MANILA – “It’s complicated.”
This was how Malacañang described the current status of its relationship with the communist movement after two of President Rodrigo Duterte’s leftist appointees to the Cabinet were rejected by the powerful Commission on Appointments.
"...[Y]ou know, if we are going to work together, then there must be some form of agreement. And apparently, at this stage, it’s a little bit… ‘complicated.’”
Leftist lawmakers have said they would hold an emergency meeting to reassess their membership with the supermajority at the House of Representatives after the CA, dominated by the President’s allies, rejected Wednesday the appointment of peasant leader Rafael Mariano as Agrarian Reform Secretary.
This followed the bicameral body's rejection of activist Judy Taguiwalo as Social Welfare Secretary last month.

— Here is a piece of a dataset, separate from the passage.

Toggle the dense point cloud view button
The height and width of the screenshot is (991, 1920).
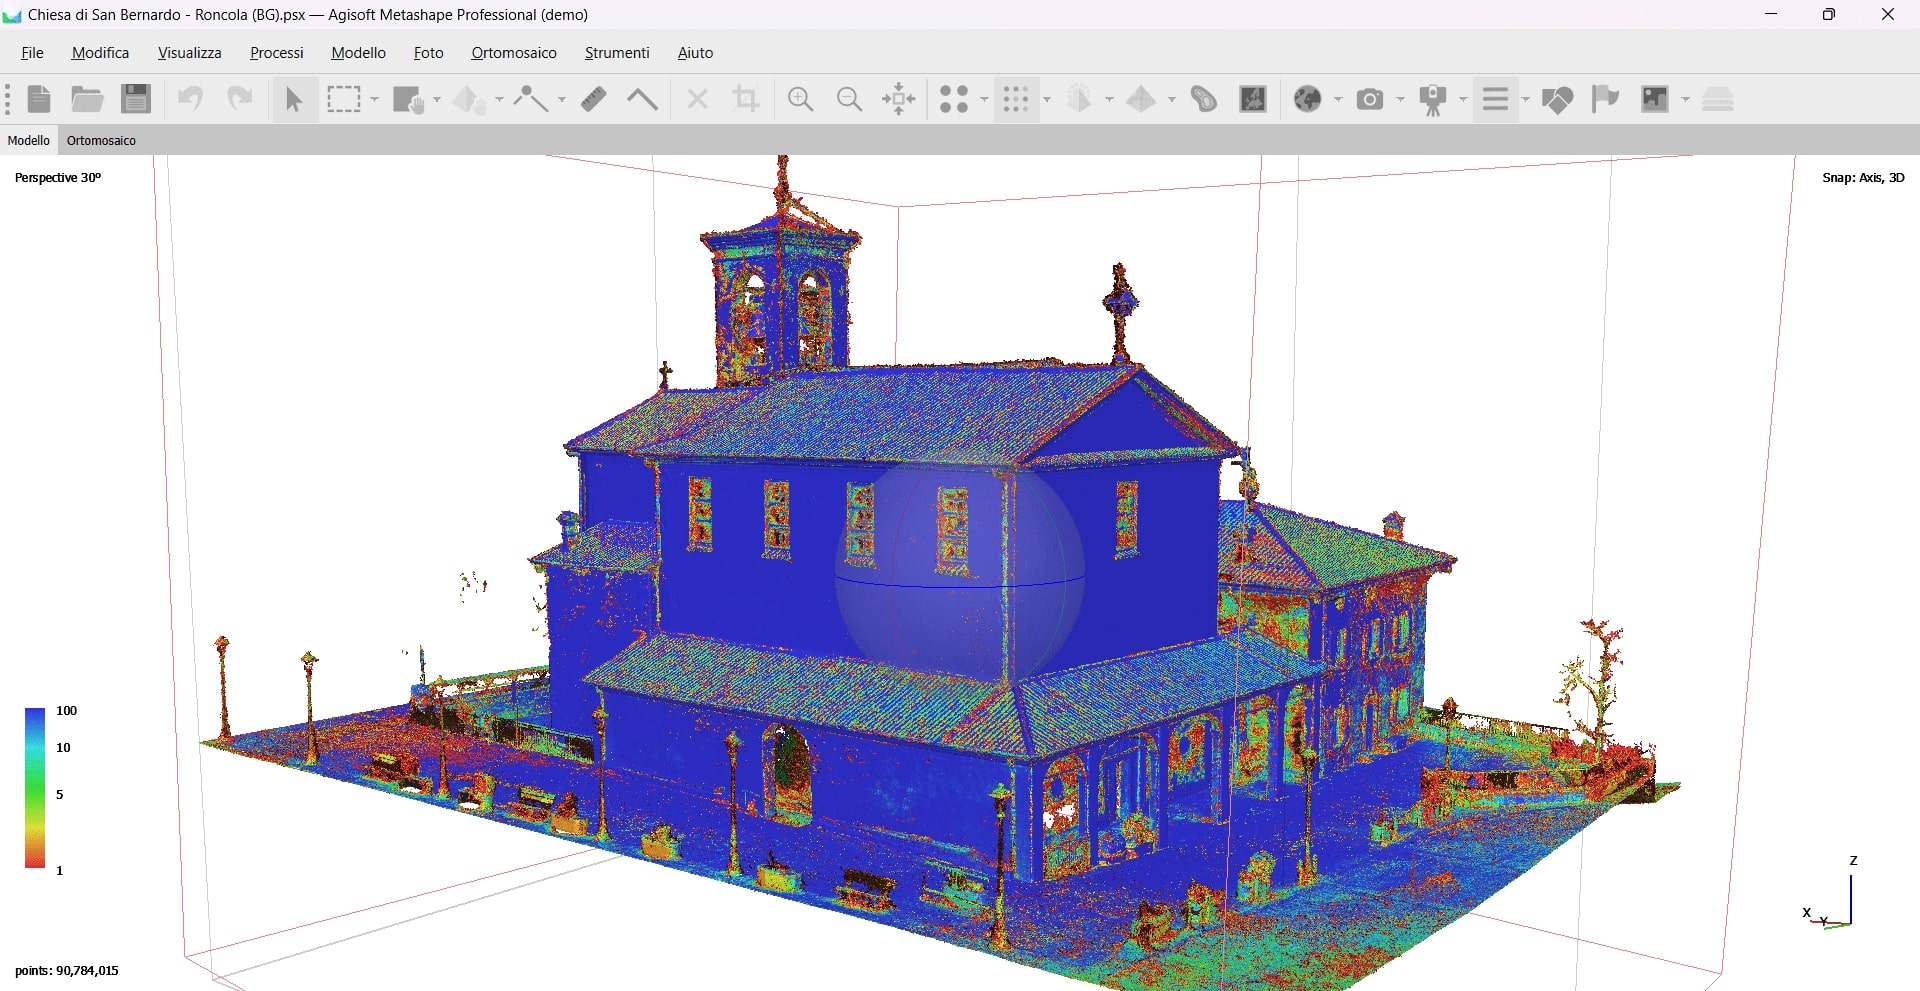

Presidential Spokesperson Ernesto Abella said leftist lawmakers, collectively called the Makabayan bloc, were free to “express their own belief, disbelief or participation, non-participation, support and non-support” for the government.
“It’s going to be their call if they resign or not resign. But it’s quite regrettable that… people of opposing beliefs are not there,” Abella said in a news conference in Malacañang.
Duterte, a self-proclaimed socialist, had tapped left-leaning leaders to hold key positions in government at the start of his term as he pursued peace negotiations with the Left.
But he has been accused of not doing enough to spare his leftist Cabinet appointees from rejection.
The promising resumption of peace talks between government and the National Democratic Front of the Philippines early in Duterte's term turned sour when Duterte ordered its suspension over the string of rebel attacks on state forces.
In putting negotiations on hold, the government panel also cited the Left's call for its armed wing to beef up forces in response to Duterte's martial law declaration over Mindanao amid clashes between government troops and terrorists in Marawi City.
Despite the suspension, Abella said Duterte “continues to be open” to the Left.
“However, there must be an agreement on both sides. You know, when you say Left, that’s a very broad label covering just about everybody, from the Cabinet secretaries, all the way to those who are in the field,” he said.